____ RECORDS TO USE

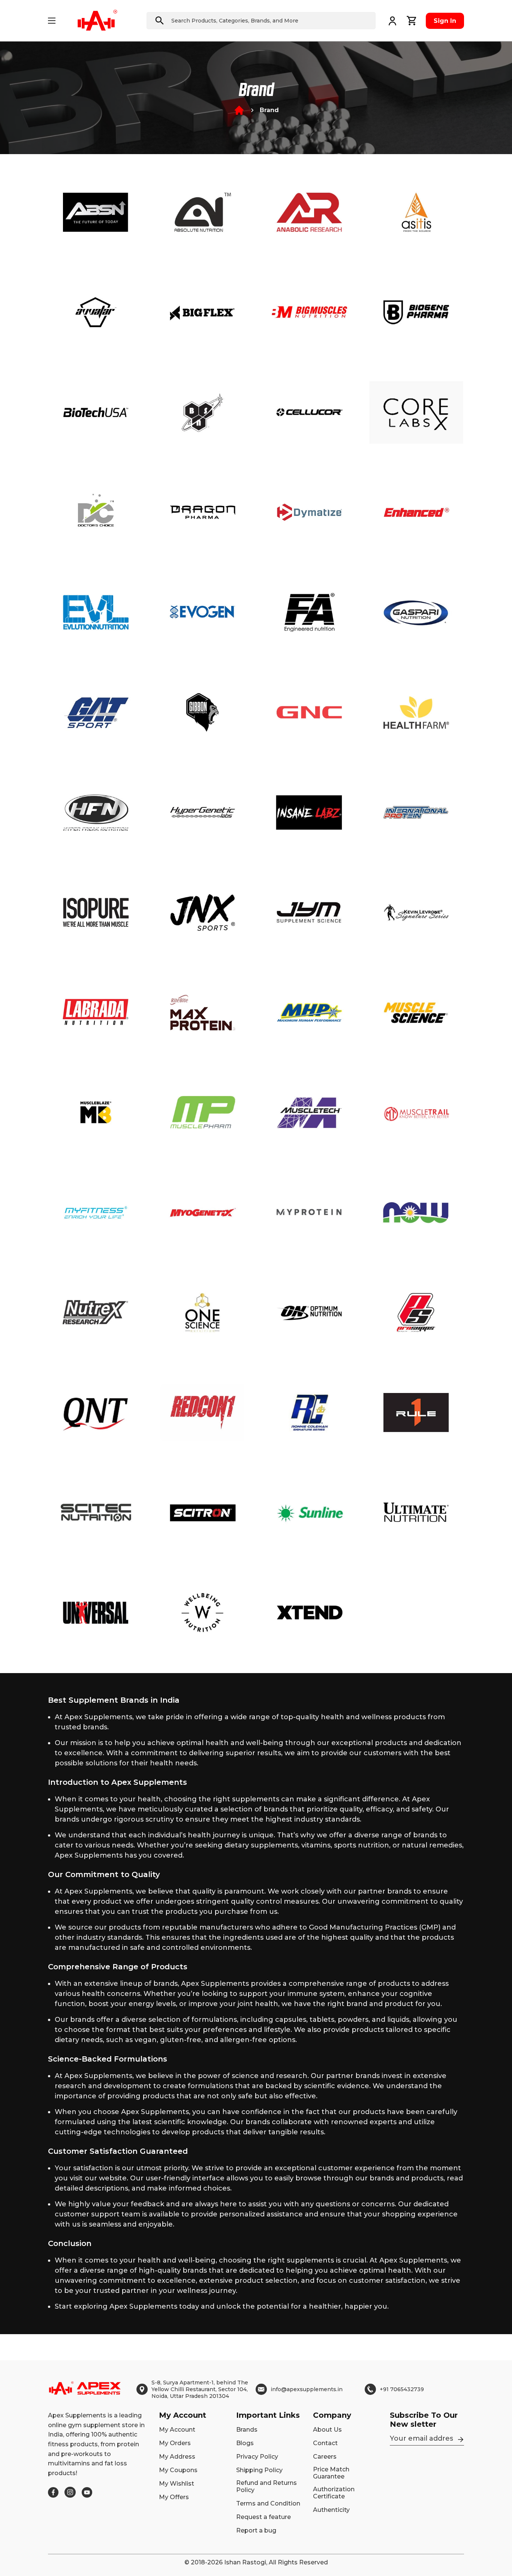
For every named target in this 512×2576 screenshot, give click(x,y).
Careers (325, 2456)
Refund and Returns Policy (266, 2486)
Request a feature (263, 2517)
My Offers (174, 2497)
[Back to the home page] (239, 110)
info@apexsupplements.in (307, 2389)
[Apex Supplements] (97, 21)
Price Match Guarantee (331, 2473)
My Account (177, 2429)
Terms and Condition (268, 2503)
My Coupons (178, 2470)
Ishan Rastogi (245, 2562)
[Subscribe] (460, 2439)
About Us (327, 2429)
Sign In (445, 20)
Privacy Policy (257, 2456)
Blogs (245, 2443)
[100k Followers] (70, 2492)
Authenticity (331, 2509)
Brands (246, 2429)
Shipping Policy (259, 2470)
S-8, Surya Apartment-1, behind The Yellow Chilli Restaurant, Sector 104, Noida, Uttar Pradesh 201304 (199, 2389)
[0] (412, 20)
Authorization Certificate (334, 2493)
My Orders (175, 2443)
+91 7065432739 (402, 2389)
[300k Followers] (53, 2492)
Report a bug (256, 2530)
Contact (325, 2443)
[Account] (392, 20)
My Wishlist (176, 2483)
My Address (177, 2456)
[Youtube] (87, 2492)
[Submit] (159, 20)
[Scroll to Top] (497, 2535)
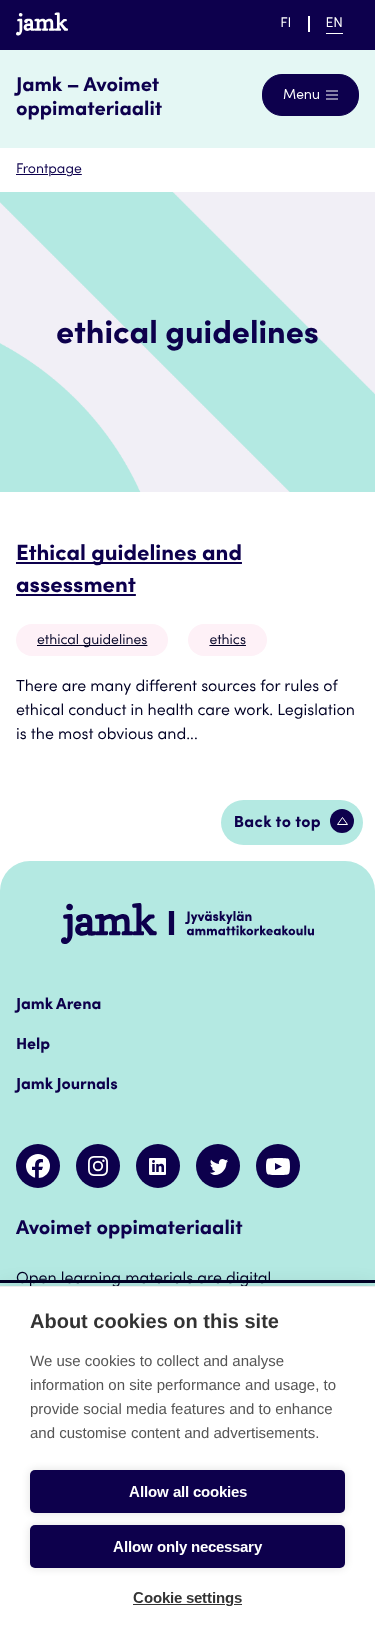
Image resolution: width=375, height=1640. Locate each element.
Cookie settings (187, 1597)
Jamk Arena (58, 1006)
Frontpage (49, 170)
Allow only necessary (187, 1546)
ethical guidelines (92, 641)
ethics (227, 641)
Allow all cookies (188, 1491)
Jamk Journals (67, 1086)
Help (33, 1046)
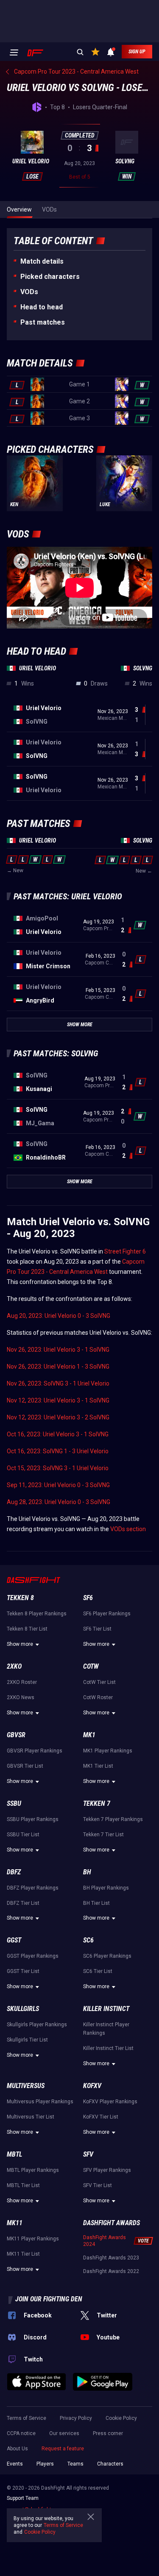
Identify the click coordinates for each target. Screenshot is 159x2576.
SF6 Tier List (97, 1629)
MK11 (14, 2223)
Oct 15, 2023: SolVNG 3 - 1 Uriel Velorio (58, 1468)
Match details (42, 261)
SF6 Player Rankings (107, 1614)
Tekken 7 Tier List (103, 1835)
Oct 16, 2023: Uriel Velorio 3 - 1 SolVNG (58, 1434)
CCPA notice (21, 2433)
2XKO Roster (22, 1682)
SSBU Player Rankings (33, 1819)
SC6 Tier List (97, 1971)
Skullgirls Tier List (27, 2040)
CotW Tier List (99, 1682)
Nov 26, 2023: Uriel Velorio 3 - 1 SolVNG (58, 1349)
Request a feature (63, 2449)
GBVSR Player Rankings (34, 1751)
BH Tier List (96, 1903)
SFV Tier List (97, 2185)
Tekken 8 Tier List (27, 1629)
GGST (14, 1940)
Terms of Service (26, 2418)
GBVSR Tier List (25, 1766)
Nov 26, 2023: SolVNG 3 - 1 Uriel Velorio (58, 1383)
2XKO (14, 1666)
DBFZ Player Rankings (33, 1888)
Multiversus (26, 2086)
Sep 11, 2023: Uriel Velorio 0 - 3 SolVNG (58, 1485)
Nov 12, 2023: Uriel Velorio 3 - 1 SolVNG (58, 1400)
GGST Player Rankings (33, 1956)
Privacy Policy (76, 2418)
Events (15, 2464)
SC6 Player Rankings (107, 1956)
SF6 (88, 1598)
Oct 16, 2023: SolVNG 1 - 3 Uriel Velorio (58, 1451)
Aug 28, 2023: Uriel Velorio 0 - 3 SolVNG (58, 1502)
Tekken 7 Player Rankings (113, 1819)
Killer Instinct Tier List (108, 2048)
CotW (91, 1666)
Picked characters (50, 277)
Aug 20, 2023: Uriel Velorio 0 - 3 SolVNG (58, 1315)
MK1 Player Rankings (107, 1751)
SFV (88, 2154)
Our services (64, 2433)
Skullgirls (23, 2009)
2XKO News (20, 1697)
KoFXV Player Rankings (110, 2102)
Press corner (108, 2433)
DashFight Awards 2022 (111, 2271)
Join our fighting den (48, 2299)
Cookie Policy (121, 2418)
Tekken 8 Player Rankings (37, 1614)
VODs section (128, 1529)
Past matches (42, 322)
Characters (110, 2464)
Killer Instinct (106, 2009)
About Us (17, 2449)
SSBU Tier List (23, 1835)
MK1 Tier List (98, 1766)
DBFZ (14, 1872)
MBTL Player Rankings (33, 2170)
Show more (20, 1644)
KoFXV (92, 2086)
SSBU (14, 1803)
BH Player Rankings (106, 1888)
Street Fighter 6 (125, 1251)
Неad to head (41, 307)
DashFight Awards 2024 (104, 2240)
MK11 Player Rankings (33, 2239)
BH (87, 1872)
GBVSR (16, 1735)
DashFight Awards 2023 (111, 2258)
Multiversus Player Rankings (40, 2102)
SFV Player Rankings (107, 2170)
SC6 (88, 1940)
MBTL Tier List (23, 2185)
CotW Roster (98, 1697)
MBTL (14, 2154)
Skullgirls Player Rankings (37, 2025)
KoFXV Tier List (100, 2117)
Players (45, 2464)
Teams (75, 2464)
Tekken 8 (20, 1598)
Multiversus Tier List (30, 2117)
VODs (29, 292)
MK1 (89, 1735)
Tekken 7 (96, 1803)
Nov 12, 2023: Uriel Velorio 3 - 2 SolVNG (58, 1417)
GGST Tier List (23, 1971)
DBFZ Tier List (23, 1903)
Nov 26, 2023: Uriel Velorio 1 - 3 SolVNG (58, 1366)
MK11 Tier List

________

● **ABOUT THIS EXERCISE**
Look through the data above. Find each line with the string "Multiversus" and copy it.

● **RESULT**
Multiversus (26, 2086)
Multiversus Player Rankings (40, 2102)
Multiversus Tier List (30, 2117)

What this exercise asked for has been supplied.